■ **Work order**
When the line containing "1087x512 pixels." appears in the entries below, begin printing there and stop after the line containing "Viewport: 777px width, 476px height."; print each of those lines exactly and no other line.

Stored data
◇ ◇ ◇

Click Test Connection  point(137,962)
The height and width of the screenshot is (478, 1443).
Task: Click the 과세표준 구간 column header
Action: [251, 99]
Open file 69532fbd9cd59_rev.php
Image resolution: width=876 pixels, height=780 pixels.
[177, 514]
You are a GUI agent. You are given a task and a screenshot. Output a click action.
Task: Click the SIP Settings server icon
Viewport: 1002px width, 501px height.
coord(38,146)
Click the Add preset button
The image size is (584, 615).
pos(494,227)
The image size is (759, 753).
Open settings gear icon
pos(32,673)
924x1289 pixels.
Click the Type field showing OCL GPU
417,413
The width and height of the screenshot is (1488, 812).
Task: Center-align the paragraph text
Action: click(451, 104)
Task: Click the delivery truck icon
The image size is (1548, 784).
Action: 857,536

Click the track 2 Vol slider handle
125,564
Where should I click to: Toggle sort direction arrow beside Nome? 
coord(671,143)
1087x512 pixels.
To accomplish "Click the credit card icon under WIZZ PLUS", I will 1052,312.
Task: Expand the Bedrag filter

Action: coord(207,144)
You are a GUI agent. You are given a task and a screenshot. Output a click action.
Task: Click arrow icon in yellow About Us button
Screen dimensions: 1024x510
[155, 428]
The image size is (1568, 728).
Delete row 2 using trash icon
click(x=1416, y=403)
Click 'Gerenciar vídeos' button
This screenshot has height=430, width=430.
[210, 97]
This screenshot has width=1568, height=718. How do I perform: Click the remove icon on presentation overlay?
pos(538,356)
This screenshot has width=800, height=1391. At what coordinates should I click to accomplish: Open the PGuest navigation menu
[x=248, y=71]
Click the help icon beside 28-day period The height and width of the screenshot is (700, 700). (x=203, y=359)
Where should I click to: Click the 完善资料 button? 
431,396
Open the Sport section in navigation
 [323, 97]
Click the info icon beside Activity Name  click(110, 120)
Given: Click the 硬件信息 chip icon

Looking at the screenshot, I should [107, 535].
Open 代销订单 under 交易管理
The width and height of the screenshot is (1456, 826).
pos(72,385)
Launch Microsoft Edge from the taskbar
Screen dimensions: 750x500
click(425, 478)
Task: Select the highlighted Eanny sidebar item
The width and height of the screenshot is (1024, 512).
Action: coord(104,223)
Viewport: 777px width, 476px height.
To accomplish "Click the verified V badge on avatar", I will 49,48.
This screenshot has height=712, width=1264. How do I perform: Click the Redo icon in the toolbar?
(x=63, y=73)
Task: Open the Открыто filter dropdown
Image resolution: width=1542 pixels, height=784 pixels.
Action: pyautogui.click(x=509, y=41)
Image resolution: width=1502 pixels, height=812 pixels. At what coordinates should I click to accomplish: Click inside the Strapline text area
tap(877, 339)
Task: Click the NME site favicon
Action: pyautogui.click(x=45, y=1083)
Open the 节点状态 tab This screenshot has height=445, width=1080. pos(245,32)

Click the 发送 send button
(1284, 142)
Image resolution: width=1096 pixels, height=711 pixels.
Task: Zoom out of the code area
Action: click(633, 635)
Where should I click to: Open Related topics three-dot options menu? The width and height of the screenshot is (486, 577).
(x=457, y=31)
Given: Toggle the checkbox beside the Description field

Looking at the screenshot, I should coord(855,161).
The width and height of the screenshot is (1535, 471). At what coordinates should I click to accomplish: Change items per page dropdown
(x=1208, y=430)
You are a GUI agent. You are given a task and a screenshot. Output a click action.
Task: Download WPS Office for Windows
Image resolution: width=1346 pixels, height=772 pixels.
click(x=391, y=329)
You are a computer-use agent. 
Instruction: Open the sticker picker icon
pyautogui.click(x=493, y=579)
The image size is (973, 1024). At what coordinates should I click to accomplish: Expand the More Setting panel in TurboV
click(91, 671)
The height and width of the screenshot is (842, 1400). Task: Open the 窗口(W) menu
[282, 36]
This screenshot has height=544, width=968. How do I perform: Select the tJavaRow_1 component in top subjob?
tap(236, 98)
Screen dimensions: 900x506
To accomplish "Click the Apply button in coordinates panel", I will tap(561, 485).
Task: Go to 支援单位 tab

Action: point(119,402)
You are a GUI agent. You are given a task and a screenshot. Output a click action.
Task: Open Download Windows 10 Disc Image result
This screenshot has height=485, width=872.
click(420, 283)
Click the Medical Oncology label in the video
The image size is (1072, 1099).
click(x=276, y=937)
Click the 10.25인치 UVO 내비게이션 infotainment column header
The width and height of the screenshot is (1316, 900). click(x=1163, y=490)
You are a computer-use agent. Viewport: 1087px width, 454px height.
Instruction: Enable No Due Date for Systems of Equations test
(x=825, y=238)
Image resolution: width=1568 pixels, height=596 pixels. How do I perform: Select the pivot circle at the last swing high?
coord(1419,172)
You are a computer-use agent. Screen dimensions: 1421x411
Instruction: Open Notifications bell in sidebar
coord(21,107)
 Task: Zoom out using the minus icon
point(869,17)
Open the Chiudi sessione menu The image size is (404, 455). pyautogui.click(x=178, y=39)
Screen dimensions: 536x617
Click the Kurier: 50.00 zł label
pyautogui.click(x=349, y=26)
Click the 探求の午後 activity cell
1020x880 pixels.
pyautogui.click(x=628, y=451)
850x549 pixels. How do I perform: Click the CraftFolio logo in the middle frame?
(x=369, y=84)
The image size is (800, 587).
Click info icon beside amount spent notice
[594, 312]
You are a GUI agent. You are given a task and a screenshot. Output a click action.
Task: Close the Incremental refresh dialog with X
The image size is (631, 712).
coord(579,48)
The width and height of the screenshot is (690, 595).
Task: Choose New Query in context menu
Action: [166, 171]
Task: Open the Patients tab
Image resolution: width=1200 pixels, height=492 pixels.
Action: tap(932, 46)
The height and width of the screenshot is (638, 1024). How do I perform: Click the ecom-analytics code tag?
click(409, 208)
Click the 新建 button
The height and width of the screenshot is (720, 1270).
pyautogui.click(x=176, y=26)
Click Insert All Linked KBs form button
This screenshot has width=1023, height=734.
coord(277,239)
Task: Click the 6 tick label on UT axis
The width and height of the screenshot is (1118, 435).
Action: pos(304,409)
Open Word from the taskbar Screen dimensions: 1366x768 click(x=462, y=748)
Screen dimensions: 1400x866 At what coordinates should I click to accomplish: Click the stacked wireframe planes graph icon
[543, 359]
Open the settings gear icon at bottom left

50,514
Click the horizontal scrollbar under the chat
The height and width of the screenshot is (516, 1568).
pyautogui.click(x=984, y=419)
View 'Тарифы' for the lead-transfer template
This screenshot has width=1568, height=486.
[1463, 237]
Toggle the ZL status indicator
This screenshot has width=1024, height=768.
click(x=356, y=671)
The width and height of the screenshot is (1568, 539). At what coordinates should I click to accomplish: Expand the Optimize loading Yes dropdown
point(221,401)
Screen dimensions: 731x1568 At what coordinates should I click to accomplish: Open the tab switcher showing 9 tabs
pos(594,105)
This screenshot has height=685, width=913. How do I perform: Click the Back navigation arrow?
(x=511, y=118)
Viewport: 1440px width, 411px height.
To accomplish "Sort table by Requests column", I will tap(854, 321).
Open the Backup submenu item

◇ ◇ ◇

■ **Task response**
1087x512 pixels.
To accomplish "Click the credit card icon under WIZZ PLUS", I will 1052,312.
Task: Expand the Bedrag filter

Action: coord(207,144)
You are a GUI agent. You are given a task and a screenshot. Output a click action.
Task: Click arrow icon in yellow About Us button
Screen dimensions: 1024x510
[155, 428]
The image size is (1568, 728).
Delete row 2 using trash icon
click(x=1416, y=403)
Click 'Gerenciar vídeos' button
This screenshot has height=430, width=430.
[210, 97]
This screenshot has width=1568, height=718. How do I perform: Click the remove icon on presentation overlay?
pos(538,356)
This screenshot has width=800, height=1391. At what coordinates should I click to accomplish: Open the PGuest navigation menu
[x=248, y=71]
Click the help icon beside 28-day period The height and width of the screenshot is (700, 700). (x=203, y=359)
Where should I click to: Click the 完善资料 button? 
431,396
Open the Sport section in navigation
 [323, 97]
Click the info icon beside Activity Name  click(110, 120)
Given: Click the 硬件信息 chip icon

Looking at the screenshot, I should [107, 535].
Open 代销订单 under 交易管理
The width and height of the screenshot is (1456, 826).
pos(72,385)
Launch Microsoft Edge from the taskbar
Screen dimensions: 750x500
click(425, 478)
Task: Select the highlighted Eanny sidebar item
The width and height of the screenshot is (1024, 512).
Action: coord(104,223)
Viewport: 777px width, 476px height.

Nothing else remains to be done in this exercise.